Revolusi Mindset Mutu: Dari Reaktif Menuju Preventif dalam Pembangunan Infrastruktur

Revolusi Mindset Mutu: Dari Reaktif Menuju Preventif dalam Pembangunan Infrastruktur
Ir. Jufandi, S.T., M.T. Engineer dan konsultan teknik sipil. Foto: Dok. Penulis.

Belakangan ini, publik kembali diingatkan pada pentingnya jaminan mutu infrastruktur menyusul beberapa insiden kegagalan struktur yang terjadi di berbagai daerah.

Kejadian-kejadian tersebut bukan hanya menimbulkan duka, tetapi juga memantulkan pertanyaan mendasar tentang bagaimana kita membangun dan mengawasi infrastruktur di negeri ini.

Selama ini, pendekatan yang banyak diterapkan cenderung bersifat reaktif. Pemeriksaan dan evaluasi biasanya baru dilakukan setelah terjadi kegagalan. Padahal, dalam perspektif manajemen mutu yang modern, pendekatan semacam ini tidak hanya efisien, tetapi juga berisiko tinggi terhadap keselamatan publik. Setiap insiden yang terulang pada hakikatnya adalah cerminan dari sistem yang mengabaikan prinsip pencegahan.

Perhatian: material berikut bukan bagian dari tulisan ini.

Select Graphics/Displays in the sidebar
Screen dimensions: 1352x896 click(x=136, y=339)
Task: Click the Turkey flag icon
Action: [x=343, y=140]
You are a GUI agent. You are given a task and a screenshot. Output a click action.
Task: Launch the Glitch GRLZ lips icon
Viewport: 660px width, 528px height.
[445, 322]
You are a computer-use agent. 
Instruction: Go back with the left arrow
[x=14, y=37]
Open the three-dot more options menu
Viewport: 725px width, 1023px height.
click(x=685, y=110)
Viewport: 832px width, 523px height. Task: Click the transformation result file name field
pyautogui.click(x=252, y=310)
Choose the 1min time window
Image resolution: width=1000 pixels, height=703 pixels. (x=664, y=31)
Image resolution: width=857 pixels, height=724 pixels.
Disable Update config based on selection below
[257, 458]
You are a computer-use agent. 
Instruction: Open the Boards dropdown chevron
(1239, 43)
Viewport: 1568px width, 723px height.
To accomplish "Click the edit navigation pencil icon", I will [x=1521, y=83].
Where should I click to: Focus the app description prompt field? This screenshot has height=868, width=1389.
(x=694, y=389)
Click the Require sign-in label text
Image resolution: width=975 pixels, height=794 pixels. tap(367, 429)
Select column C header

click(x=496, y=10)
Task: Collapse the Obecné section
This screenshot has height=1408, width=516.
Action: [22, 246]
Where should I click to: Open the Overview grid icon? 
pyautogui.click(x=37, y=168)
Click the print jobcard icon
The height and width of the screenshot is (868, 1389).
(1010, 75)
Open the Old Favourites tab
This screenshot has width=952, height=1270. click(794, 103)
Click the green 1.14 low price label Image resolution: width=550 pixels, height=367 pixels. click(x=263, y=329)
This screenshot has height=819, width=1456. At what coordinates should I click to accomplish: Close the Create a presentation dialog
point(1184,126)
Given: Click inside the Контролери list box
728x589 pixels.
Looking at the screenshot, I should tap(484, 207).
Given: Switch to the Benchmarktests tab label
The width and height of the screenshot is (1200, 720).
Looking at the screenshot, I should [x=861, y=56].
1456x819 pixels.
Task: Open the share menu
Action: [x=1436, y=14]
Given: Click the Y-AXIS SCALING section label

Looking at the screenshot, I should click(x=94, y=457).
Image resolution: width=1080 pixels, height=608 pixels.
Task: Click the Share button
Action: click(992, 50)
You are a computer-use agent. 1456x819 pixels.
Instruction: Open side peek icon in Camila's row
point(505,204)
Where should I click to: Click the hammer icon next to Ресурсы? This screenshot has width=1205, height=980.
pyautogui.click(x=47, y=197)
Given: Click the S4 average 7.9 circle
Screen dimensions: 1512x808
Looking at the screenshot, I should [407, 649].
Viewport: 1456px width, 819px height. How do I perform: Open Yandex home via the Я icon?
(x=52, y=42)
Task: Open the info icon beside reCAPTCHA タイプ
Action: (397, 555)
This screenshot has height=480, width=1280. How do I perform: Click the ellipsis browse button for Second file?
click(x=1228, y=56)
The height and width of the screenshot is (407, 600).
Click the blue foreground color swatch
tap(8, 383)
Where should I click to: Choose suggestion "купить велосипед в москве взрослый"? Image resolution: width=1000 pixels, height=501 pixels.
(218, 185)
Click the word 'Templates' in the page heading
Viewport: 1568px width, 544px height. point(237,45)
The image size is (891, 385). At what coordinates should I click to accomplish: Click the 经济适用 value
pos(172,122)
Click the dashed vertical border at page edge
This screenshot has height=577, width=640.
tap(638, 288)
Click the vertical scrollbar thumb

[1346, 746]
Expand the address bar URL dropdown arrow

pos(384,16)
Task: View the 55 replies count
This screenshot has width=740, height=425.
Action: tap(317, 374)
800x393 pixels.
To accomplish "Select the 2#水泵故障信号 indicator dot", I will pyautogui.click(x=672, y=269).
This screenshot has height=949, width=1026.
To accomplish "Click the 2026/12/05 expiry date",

Perlu disadari, mutu infrastruktur tidak bisa hanya dijamin melalui inspeksi akhir. Mutu harus dibangun sejak dari tahap konsep, perencanaan, desain, hingga pelaksanaan. Sayangnya, dalam praktiknya, masih banyak proyek yang mengutamakan kecepatan dan biaya rendah, dengan mengorbankan aspek kelayakan dan keberlanjutan struktural. Akibatnya, yang tampak gagah di atas kertas, justru rapuh di lapangan.

Di sinilah pentingnya menggeser paradigma dari pendekatan reaktif menuju preventif. Salah satu kuncinya adalah penerapan sistem manajemen mutu yang terintegrasi, seperti siklus Plan-Do-Check-Act (PDCA), yang menekankan perbaikan berkelanjutan dan deteksi dini potensi kegagalan.

Baca juga: Kampanye Ekoteologi dan Sikap Kita

Teknologi juga dapat dimanfaatkan secara optimal, misalnya melalui pemodelan Building Information Modeling (BIM) untuk mensimulasikan kinerja struktur sebelum dibangun.

Selain aspek teknis, penguatan sumber daya manusia juga tak kalah penting. Tenaga teknis, baik perencana, pelaksana, maupun pengawas, tidak hanya menguasai kompetensi teknis, tetapi juga memiliki integritas dan kesadaran penuh terhadap keselamatan pengguna.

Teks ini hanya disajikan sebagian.